Me subí con Renato a la ambulancia. Le sujeté la mano y le fui contando todo lo que había sucedido para que no se durmiera. También le pedí que me diera una señal para saber si estaba bien y me apretó los dedos. Cuando llegamos a la clínica, había todo un equipo médico esperándonos. Uno de los doctores me preguntó los detalles, le conté toda la historia y me dijo: "Entonces usted es médico". "No", respondí, "soy agrónomo". Todo el equipo me miró. Al rato el mismo doctor se acercó para decirme que el corte estaba perfecto, que sólo le pondrían un punto en el cuello a mi vecino.
Yo creo que ahí estuvo la mano de Dios. Mi hija mayor, que en ese entonces era una niñita y hoy está haciendo su especialidad justamente como otorrinolaringóloga, me explicó lo peligrosa que es esa zona; podría haber pasado a llevar una de las carótidas.
Prácticamente estuve a milímetros de haber matado a Renato. Sin embargo, le salvé la vida, con un lápiz.
A la mañana siguiente lo fui a ver a la clínica. Cuando entré a su pieza, me vio y me dijo: "Hola, salvador". Me contó que se sentía muy bien, pero que le dolía harto el pecho. Y cómo no: seguramente en mi desesperación, los masajes cardiacos los hice muy fuerte o mucho rato.
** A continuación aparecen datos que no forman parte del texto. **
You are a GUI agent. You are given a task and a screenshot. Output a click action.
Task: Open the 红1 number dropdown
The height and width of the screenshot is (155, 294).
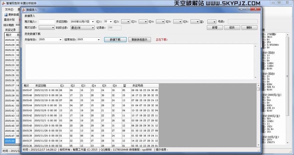pyautogui.click(x=110, y=22)
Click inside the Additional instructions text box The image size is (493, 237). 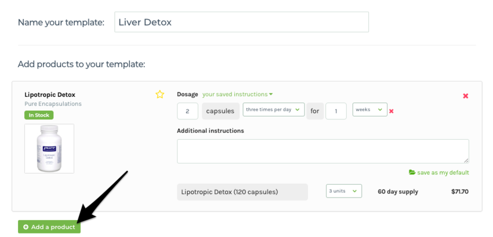coord(322,151)
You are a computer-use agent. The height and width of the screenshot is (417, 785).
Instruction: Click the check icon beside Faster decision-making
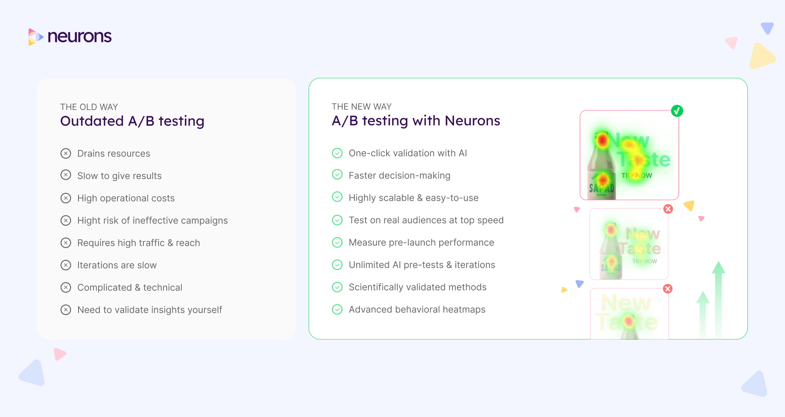pos(337,175)
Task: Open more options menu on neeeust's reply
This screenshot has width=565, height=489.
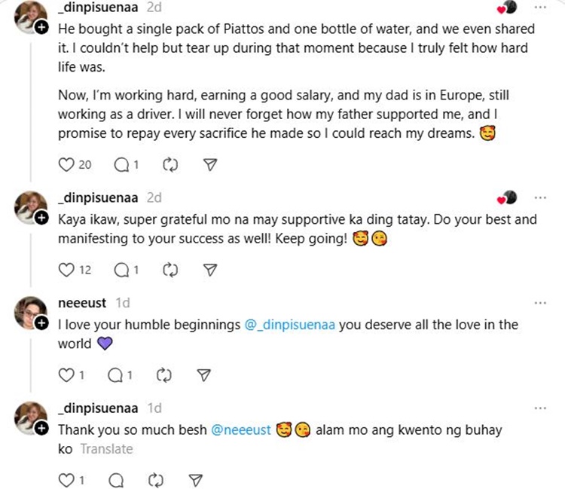Action: 539,303
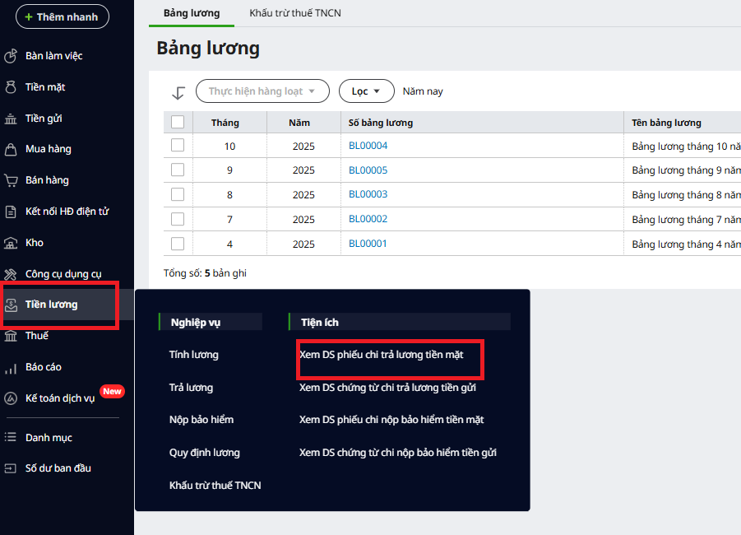Open payroll link BL00005
Viewport: 741px width, 535px height.
368,170
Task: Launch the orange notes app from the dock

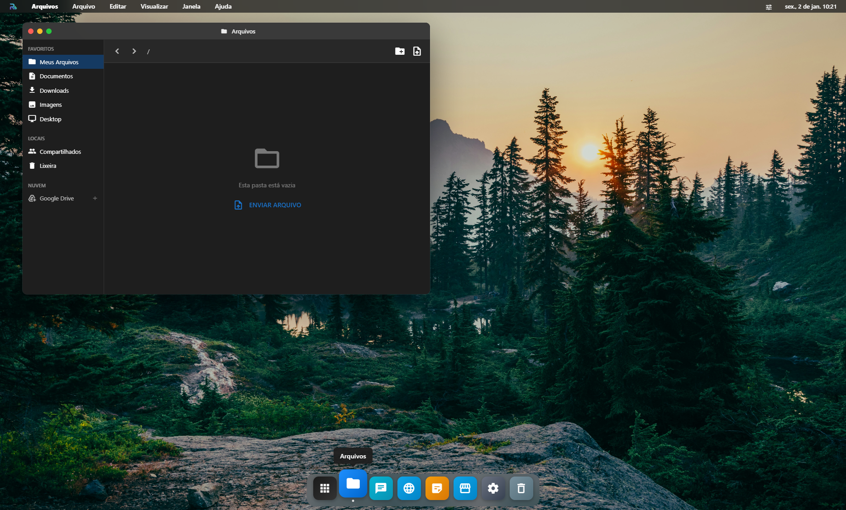Action: pyautogui.click(x=437, y=488)
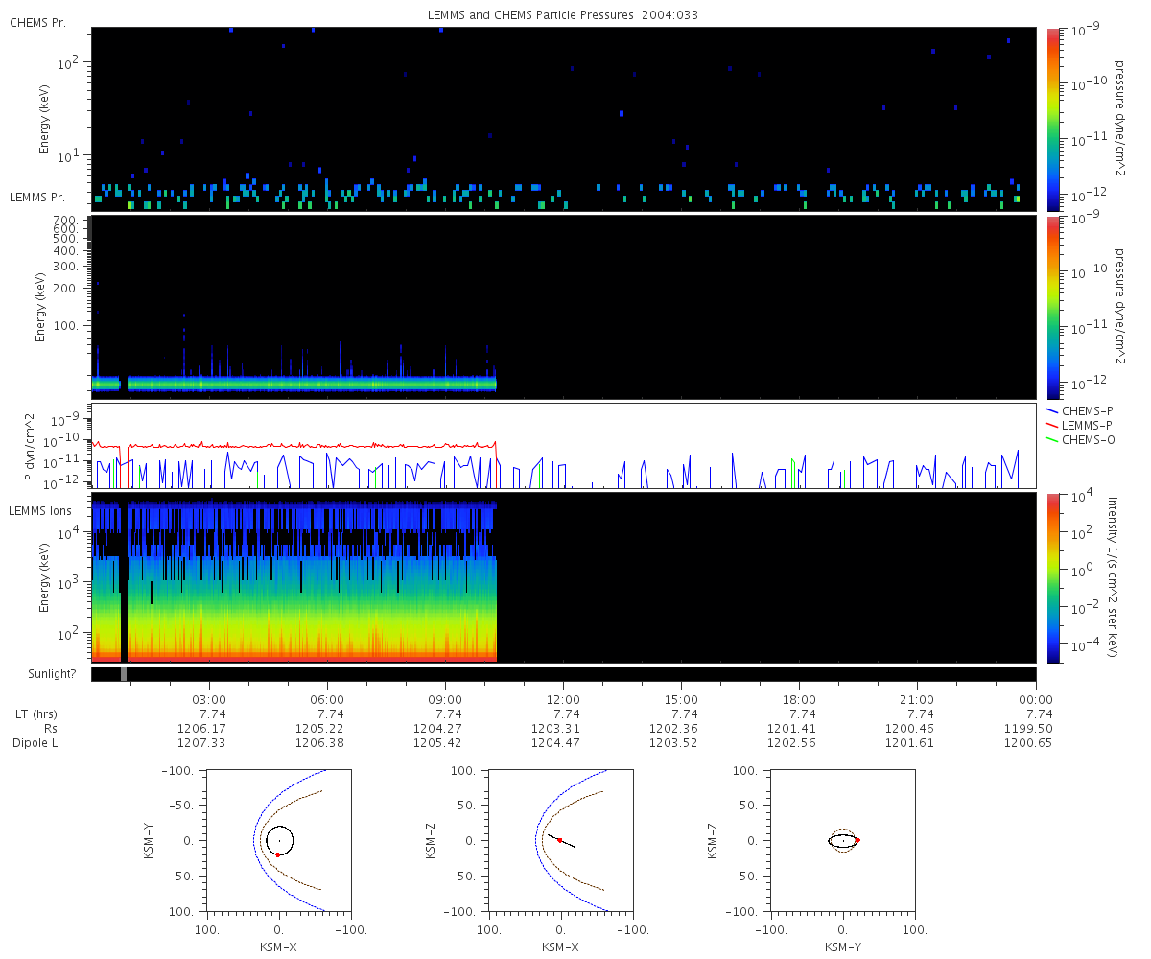Click the LEMMS Ions intensity color bar

point(1054,577)
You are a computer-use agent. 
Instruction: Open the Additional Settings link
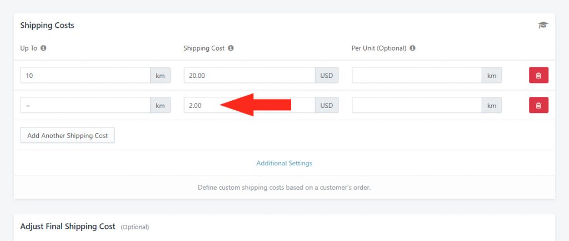(284, 163)
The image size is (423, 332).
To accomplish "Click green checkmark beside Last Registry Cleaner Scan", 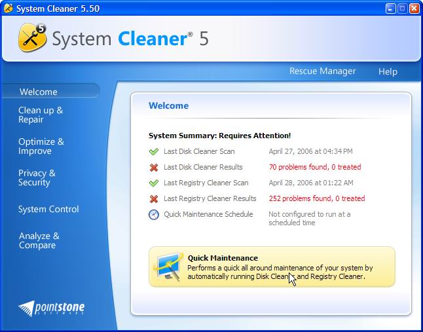I will pos(154,183).
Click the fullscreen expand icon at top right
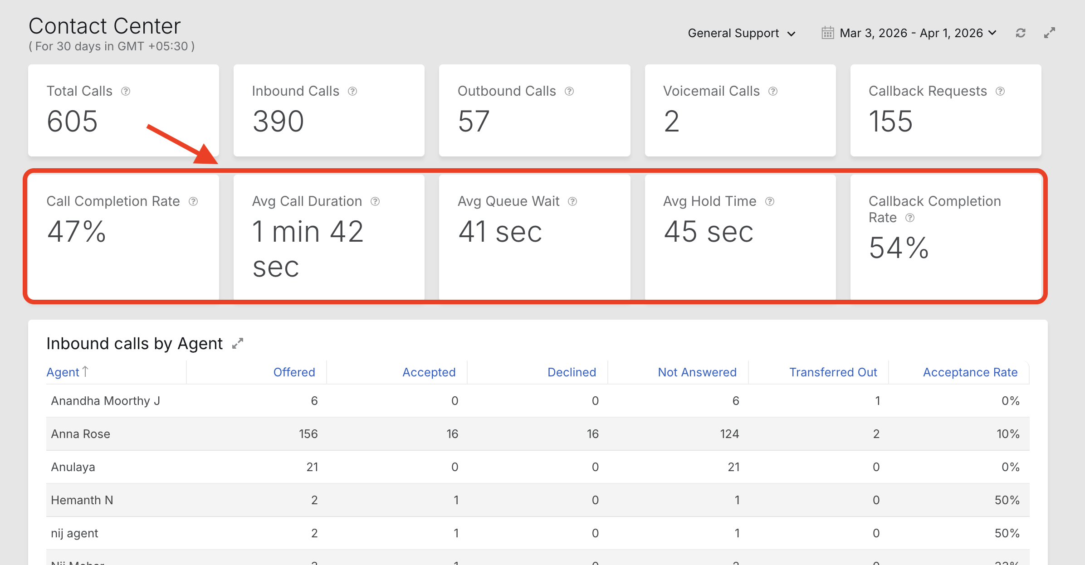 pyautogui.click(x=1050, y=33)
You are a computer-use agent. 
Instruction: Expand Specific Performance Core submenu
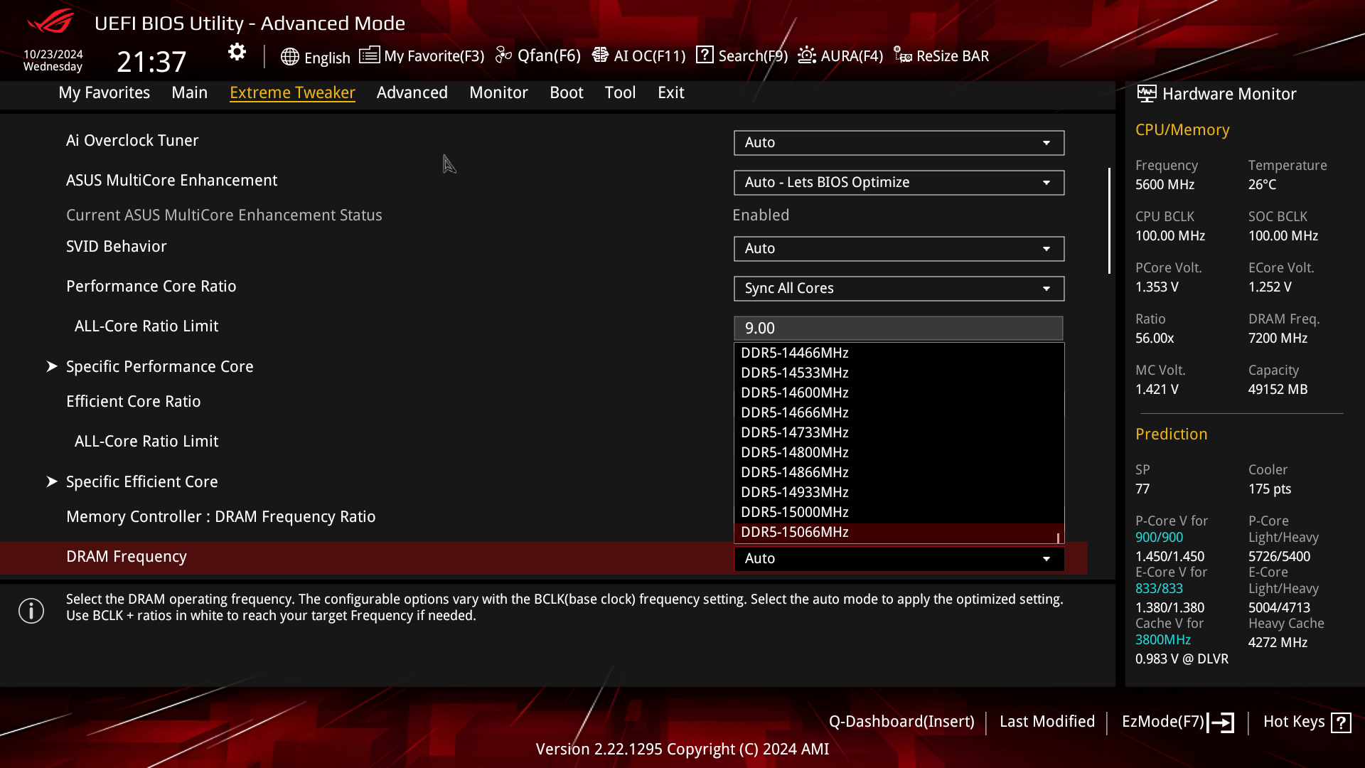click(x=159, y=366)
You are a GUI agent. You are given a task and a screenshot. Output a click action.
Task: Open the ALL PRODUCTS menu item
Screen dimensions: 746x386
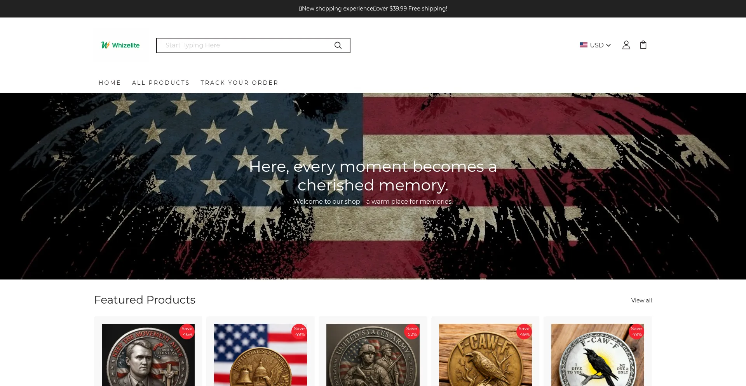(x=161, y=83)
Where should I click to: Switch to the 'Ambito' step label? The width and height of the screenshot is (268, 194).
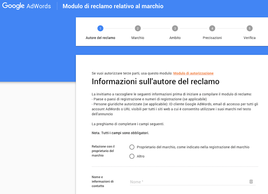point(175,38)
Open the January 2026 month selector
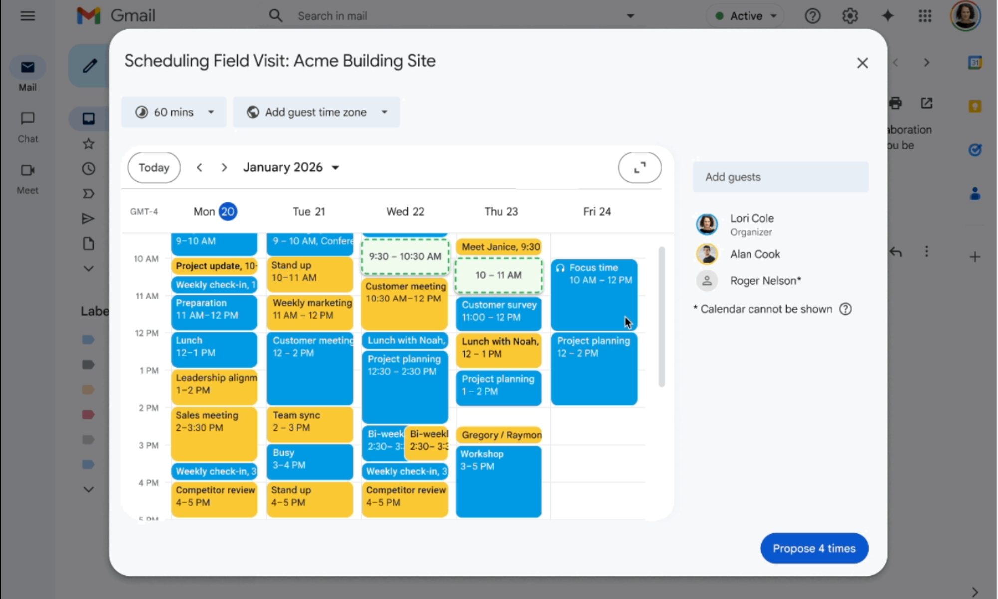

Cuando todo esto ocurrió, esa noche, mis tres hijas dormían. Cuando nosotros íbamos saliendo en la ambulancia, y mi señora con la Pinta en nuestro auto, pensamos que no podíamos dejar a las niñas solas. Justo afuera de la casa nos encontramos con Felipe, mi primo que entonces aún vivía con sus papás a cuatro casas de la nuestra, estaba paseando a su perro. Le dijimos que se quedaran con las niñitas.
Felipe, que tenía 21 años, entró a la casa, vio la cocina llena de manchitas de sangre y llamó a su mamá, Amelia, para decirle que estaba la embarrada. Ella llegó, limpió la cocina, botó todo lo que había en la mesa por miedo a que una de las niñitas bajara y vieran el caos. En ese tiempo no había celulares, así que no habíamos podido explicarles lo que había ocurrido.
Cuando volvimos de la clínica, con mi señora nos tomamos el vino más rico de nuestras vidas junto a Amelia y su marido. Era una historia con final feliz después de todo, lo que también hizo que contarles a mis hijas fuera una anécdota al día siguiente.
Todo lo de la sangre para mí fue muy raro. Sólo después que en la clínica ingresaron a Renato, Alejandra me dice que vaya al baño a limpiarme. Al verme en el espejo me sentía como en El silencio de los inocentes: tenía manchas en la cara, no tantas, pero impactaban a cualquiera.
Luego de lo ocurrido esa noche, Renato comenzó a salir con su señora a caminar en las tardes, era más comunicativo con ella, se reía más y hasta el semblante le cambió. Ya no era ese hombre huraño que poco hablaba. Eso fue súper bonito: aunque su enfermedad siguió avanzando, él volvió a la vida y disfrutó mucho el tiempo que le quedaba. Dos años después dejó este mundo.
Por mi parte, yo seguí con este asunto de advertirle a todo el mundo sobre el tamaño de su corte de carne. Si algún bocado me da pelea, me lo saco con la servilleta; no me importa dónde esté. No me arriesgo.